Best to use a small drill bit to start your pilot hole. one that will Not drill out the rivet, but will fit into the center hole in it.
a lot easier to mount it into a bench vise, but I just was Very careful to drill the holes square and did it on the floor of my garage.

Drill the pilot hole in, careful not to drill into the body on the one hole, all the way through the other.
then I took the drill bit that came with the "drill, screw, and tap" kit to drill the tap holes.

Then I got a large drill bit to drill the "head" off the rivet. used a small flat blade screw driver to pop the plate and valve out.

This leaves you with a small shoulder to help realign the plate when you put it back together.

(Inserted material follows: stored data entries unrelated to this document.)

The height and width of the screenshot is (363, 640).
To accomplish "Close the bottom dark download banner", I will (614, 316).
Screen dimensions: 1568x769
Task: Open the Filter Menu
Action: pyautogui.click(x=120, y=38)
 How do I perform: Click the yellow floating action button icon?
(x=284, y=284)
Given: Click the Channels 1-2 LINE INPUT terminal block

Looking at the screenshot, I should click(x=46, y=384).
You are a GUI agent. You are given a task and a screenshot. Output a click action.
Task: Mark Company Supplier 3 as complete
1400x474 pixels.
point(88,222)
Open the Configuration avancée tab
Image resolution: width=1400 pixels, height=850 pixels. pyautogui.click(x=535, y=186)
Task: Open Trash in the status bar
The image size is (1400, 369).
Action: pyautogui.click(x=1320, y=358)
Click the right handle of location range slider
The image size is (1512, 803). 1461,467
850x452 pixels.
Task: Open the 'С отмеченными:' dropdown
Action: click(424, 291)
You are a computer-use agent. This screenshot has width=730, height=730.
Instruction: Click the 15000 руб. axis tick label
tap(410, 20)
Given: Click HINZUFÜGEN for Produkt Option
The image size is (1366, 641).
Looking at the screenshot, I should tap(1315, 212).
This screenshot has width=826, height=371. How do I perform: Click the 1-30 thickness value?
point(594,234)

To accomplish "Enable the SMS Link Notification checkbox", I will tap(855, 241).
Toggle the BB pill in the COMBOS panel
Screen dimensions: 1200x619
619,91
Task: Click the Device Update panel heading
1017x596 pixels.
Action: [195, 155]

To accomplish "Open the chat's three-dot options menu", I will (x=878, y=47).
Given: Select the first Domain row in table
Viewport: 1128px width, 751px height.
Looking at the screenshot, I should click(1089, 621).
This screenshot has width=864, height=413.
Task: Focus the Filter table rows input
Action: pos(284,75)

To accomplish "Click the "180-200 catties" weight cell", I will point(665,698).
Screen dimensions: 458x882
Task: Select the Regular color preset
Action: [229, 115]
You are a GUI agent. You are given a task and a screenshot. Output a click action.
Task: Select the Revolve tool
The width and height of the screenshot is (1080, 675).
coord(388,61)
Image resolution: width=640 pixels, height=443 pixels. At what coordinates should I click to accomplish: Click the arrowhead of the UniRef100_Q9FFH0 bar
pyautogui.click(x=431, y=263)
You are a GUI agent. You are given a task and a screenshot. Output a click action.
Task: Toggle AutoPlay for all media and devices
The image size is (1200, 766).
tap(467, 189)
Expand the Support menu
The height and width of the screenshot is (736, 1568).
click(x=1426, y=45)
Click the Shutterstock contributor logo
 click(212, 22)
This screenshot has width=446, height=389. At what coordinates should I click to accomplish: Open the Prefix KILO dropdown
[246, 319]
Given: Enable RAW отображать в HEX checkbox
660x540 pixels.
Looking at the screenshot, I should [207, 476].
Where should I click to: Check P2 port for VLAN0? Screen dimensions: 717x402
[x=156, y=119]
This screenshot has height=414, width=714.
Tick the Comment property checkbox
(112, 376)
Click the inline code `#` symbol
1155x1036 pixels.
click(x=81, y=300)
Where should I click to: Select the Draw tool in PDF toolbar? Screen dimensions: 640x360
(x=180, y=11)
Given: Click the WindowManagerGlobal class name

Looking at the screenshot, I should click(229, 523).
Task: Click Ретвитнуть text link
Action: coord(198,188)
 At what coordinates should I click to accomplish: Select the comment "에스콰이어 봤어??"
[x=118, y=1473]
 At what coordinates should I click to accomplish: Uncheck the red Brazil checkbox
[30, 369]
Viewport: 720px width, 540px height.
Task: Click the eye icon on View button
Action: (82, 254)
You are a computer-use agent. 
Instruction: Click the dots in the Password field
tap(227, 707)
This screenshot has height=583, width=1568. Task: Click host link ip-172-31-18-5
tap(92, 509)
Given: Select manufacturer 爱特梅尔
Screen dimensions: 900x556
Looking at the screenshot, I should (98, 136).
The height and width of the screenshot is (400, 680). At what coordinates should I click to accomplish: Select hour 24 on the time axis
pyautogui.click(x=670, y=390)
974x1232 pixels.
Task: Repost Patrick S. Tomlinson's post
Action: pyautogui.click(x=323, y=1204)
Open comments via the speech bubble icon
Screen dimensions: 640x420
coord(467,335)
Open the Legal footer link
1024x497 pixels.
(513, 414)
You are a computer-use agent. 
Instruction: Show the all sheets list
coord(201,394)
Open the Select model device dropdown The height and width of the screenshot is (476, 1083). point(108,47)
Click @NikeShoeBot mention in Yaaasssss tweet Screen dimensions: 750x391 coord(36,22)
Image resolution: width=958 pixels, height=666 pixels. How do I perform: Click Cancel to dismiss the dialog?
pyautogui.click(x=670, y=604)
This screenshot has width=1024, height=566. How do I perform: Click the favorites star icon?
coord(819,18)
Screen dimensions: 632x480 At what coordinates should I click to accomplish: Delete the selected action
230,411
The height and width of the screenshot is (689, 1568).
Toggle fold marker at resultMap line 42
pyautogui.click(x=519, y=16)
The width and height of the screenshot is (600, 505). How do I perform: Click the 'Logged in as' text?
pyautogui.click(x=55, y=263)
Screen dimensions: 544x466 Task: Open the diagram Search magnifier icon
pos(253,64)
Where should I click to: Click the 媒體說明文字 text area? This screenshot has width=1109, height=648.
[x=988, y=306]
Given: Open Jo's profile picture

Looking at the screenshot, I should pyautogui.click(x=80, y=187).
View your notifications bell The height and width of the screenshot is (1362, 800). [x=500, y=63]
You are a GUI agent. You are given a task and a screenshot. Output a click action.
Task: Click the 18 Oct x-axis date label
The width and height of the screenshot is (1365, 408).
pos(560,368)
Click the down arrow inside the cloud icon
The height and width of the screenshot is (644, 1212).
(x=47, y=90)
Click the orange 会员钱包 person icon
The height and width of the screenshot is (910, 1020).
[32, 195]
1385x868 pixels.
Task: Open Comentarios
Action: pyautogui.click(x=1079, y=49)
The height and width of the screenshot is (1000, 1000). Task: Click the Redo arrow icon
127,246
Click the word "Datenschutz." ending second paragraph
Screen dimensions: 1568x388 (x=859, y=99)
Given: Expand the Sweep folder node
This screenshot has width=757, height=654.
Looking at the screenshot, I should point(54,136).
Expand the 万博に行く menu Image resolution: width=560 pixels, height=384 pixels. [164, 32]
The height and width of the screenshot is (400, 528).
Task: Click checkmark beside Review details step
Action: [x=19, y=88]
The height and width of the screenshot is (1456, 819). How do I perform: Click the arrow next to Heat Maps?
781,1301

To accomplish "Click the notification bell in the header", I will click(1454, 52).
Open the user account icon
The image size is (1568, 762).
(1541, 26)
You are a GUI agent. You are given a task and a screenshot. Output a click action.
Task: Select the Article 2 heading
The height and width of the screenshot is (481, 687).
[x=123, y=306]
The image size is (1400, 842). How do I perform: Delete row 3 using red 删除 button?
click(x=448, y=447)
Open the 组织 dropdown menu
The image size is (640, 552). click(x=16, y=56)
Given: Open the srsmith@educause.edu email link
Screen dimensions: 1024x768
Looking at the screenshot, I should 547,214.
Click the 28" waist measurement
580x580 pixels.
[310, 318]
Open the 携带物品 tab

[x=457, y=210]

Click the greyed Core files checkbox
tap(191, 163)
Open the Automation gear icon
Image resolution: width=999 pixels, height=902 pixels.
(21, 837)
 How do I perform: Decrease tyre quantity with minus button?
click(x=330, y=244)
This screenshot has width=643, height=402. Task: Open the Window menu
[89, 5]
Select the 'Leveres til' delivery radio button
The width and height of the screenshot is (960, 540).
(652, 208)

Now tap out the holes. the blind one is first tapped with the standard tap to get the threads started. (dont force it when it bottoms.)
then re-tapped with the flat ended "Bottoming" tap.

I also had to grind the valve handle a bit to get clearance for the allen head screws. it would hit the head on the allens when you turned it. Button head allens would not need as much grinding, but some would be needed for almost any petcock design I have seen.

The part that actually leaks out the valve is the o-ring on the valve it self, not the inner partitioning seal with the four holes in it.
If your kit didn't come with the Thin, Square o-ring. like mine didn't. You can use a Nitrile o-ring that is slightly smaller diameter than the stock one if it is 1.8 round. I had to use a 2.4 round, so I used one three sizes to small to stretch it out and fit into the body. I also used some silicone paste (ie: electrical grease) to lube the o-ring befor assembly to help it slide smoother. not sure how long it will last.

I didn't have time to wait for the new 4 hole gaskets to come in, so I soaked my old ones in brake fluid for two minutes and dried them off with a rag. that softened them up enough i think. then I put them in "backwards" to have the fresher side "up".

I will try and find a better o-ring to use for when the new 4-hole gaskets come in.

What came with your kit?

Mine was a tap/drill kit I bought Years ago and lost the rubber gaskets out of it a long time ago.
It came with a 6-32 tap, a 6-32 bottoming tap, a drill sized for the taps, and 4 small 6-32 stainless steel allen head screws.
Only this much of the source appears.